■ Your goal
Convert the data below into a Markdown table with the columns Row and Text. Number each nonblank line in order, and omit blank lines.
## Begin
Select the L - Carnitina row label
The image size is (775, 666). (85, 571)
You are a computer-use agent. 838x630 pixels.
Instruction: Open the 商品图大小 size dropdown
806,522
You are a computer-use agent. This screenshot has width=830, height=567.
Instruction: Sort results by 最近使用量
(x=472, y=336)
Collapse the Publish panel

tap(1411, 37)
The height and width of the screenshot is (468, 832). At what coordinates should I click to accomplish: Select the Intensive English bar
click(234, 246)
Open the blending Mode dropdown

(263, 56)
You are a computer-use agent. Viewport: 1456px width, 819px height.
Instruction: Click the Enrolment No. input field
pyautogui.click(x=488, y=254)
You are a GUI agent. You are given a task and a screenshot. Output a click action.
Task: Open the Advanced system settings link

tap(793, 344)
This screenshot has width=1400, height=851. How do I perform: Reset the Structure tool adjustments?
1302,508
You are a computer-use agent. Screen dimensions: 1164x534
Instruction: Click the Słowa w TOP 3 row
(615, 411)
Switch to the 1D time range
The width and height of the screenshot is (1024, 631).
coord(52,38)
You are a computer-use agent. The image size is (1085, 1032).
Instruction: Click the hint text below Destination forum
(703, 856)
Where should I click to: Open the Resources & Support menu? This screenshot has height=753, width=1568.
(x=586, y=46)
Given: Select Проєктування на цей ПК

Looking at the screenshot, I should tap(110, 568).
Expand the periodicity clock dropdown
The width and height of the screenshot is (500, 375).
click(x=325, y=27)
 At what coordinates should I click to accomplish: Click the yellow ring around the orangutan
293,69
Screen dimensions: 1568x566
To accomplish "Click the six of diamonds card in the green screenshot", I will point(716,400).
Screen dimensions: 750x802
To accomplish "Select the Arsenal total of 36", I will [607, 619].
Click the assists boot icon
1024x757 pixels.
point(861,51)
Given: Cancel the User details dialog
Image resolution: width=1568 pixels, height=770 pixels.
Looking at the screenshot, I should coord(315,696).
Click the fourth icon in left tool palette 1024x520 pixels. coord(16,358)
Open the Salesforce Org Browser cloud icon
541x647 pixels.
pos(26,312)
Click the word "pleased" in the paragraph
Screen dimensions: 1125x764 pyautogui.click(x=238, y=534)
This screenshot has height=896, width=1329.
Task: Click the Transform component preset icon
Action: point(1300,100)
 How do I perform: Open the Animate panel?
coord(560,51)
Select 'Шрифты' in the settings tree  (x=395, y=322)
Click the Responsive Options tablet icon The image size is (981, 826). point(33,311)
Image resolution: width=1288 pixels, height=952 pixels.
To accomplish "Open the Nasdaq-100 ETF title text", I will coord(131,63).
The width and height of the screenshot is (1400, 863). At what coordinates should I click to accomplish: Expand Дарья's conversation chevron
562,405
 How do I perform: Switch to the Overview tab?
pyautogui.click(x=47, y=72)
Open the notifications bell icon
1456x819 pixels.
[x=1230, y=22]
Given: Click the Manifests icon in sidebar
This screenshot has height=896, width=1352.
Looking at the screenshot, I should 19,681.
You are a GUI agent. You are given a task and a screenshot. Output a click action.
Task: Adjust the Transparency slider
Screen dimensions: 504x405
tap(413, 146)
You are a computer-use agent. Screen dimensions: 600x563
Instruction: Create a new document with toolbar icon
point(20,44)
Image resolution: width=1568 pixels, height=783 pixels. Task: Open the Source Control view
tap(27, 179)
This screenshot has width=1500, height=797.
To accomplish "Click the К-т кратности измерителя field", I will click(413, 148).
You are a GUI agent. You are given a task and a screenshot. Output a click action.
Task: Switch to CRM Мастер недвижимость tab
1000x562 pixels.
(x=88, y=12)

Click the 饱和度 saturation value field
## End
■ Answer to the task
| Row | Text |
|---|---|
| 1 | Select the L - Carnitina row label |
| 2 | The image size is (775, 666). (85, 571) |
| 3 | You are a computer-use agent. 838x630 pixels. |
| 4 | Instruction: Open the 商品图大小 size dropdown |
| 5 | 806,522 |
| 6 | You are a computer-use agent. This screenshot has width=830, height=567. |
| 7 | Instruction: Sort results by 最近使用量 |
| 8 | (x=472, y=336) |
| 9 | Collapse the Publish panel |
| 10 | tap(1411, 37) |
| 11 | The height and width of the screenshot is (468, 832). At what coordinates should I click to accomplish: Select the Intensive English bar |
| 12 | click(234, 246) |
| 13 | Open the blending Mode dropdown |
| 14 | (263, 56) |
| 15 | You are a computer-use agent. Viewport: 1456px width, 819px height. |
| 16 | Instruction: Click the Enrolment No. input field |
| 17 | pyautogui.click(x=488, y=254) |
| 18 | You are a GUI agent. You are given a task and a screenshot. Output a click action. |
| 19 | Task: Open the Advanced system settings link |
| 20 | tap(793, 344) |
| 21 | This screenshot has width=1400, height=851. How do I perform: Reset the Structure tool adjustments? |
| 22 | 1302,508 |
| 23 | You are a computer-use agent. Screen dimensions: 1164x534 |
| 24 | Instruction: Click the Słowa w TOP 3 row |
| 25 | (615, 411) |
| 26 | Switch to the 1D time range |
| 27 | The width and height of the screenshot is (1024, 631). |
| 28 | coord(52,38) |
| 29 | You are a computer-use agent. The image size is (1085, 1032). |
| 30 | Instruction: Click the hint text below Destination forum |
| 31 | (703, 856) |
| 32 | Where should I click to: Open the Resources & Support menu? This screenshot has height=753, width=1568. |
| 33 | (x=586, y=46) |
| 34 | Given: Select Проєктування на цей ПК |
| 35 | Looking at the screenshot, I should tap(110, 568). |
| 36 | Expand the periodicity clock dropdown |
| 37 | The width and height of the screenshot is (500, 375). |
| 38 | click(x=325, y=27) |
| 39 |  At what coordinates should I click to accomplish: Click the yellow ring around the orangutan |
| 40 | 293,69 |
| 41 | Screen dimensions: 1568x566 |
| 42 | To accomplish "Click the six of diamonds card in the green screenshot", I will point(716,400). |
| 43 | Screen dimensions: 750x802 |
| 44 | To accomplish "Select the Arsenal total of 36", I will [607, 619]. |
| 45 | Click the assists boot icon |
| 46 | 1024x757 pixels. |
| 47 | point(861,51) |
| 48 | Given: Cancel the User details dialog |
| 49 | Image resolution: width=1568 pixels, height=770 pixels. |
| 50 | Looking at the screenshot, I should coord(315,696). |
| 51 | Click the fourth icon in left tool palette 1024x520 pixels. coord(16,358) |
| 52 | Open the Salesforce Org Browser cloud icon |
| 53 | 541x647 pixels. |
| 54 | pos(26,312) |
| 55 | Click the word "pleased" in the paragraph |
| 56 | Screen dimensions: 1125x764 pyautogui.click(x=238, y=534) |
| 57 | This screenshot has height=896, width=1329. |
| 58 | Task: Click the Transform component preset icon |
| 59 | Action: point(1300,100) |
| 60 |  How do I perform: Open the Animate panel? |
| 61 | coord(560,51) |
| 62 | Select 'Шрифты' in the settings tree  (x=395, y=322) |
| 63 | Click the Responsive Options tablet icon The image size is (981, 826). point(33,311) |
| 64 | Image resolution: width=1288 pixels, height=952 pixels. |
| 65 | To accomplish "Open the Nasdaq-100 ETF title text", I will coord(131,63). |
| 66 | The width and height of the screenshot is (1400, 863). At what coordinates should I click to accomplish: Expand Дарья's conversation chevron |
| 67 | 562,405 |
| 68 |  How do I perform: Switch to the Overview tab? |
| 69 | pyautogui.click(x=47, y=72) |
| 70 | Open the notifications bell icon |
| 71 | 1456x819 pixels. |
| 72 | [x=1230, y=22] |
| 73 | Given: Click the Manifests icon in sidebar |
| 74 | This screenshot has height=896, width=1352. |
| 75 | Looking at the screenshot, I should 19,681. |
| 76 | You are a GUI agent. You are given a task and a screenshot. Output a click action. |
| 77 | Task: Adjust the Transparency slider |
| 78 | Screen dimensions: 504x405 |
| 79 | tap(413, 146) |
| 80 | You are a computer-use agent. Screen dimensions: 600x563 |
| 81 | Instruction: Create a new document with toolbar icon |
| 82 | point(20,44) |
| 83 | Image resolution: width=1568 pixels, height=783 pixels. Task: Open the Source Control view |
| 84 | tap(27, 179) |
| 85 | This screenshot has width=1500, height=797. |
| 86 | To accomplish "Click the К-т кратности измерителя field", I will click(413, 148). |
| 87 | You are a GUI agent. You are given a task and a screenshot. Output a click action. |
| 88 | Task: Switch to CRM Мастер недвижимость tab |
| 89 | 1000x562 pixels. |
| 90 | (x=88, y=12) |
| 91 | Click the 饱和度 saturation value field |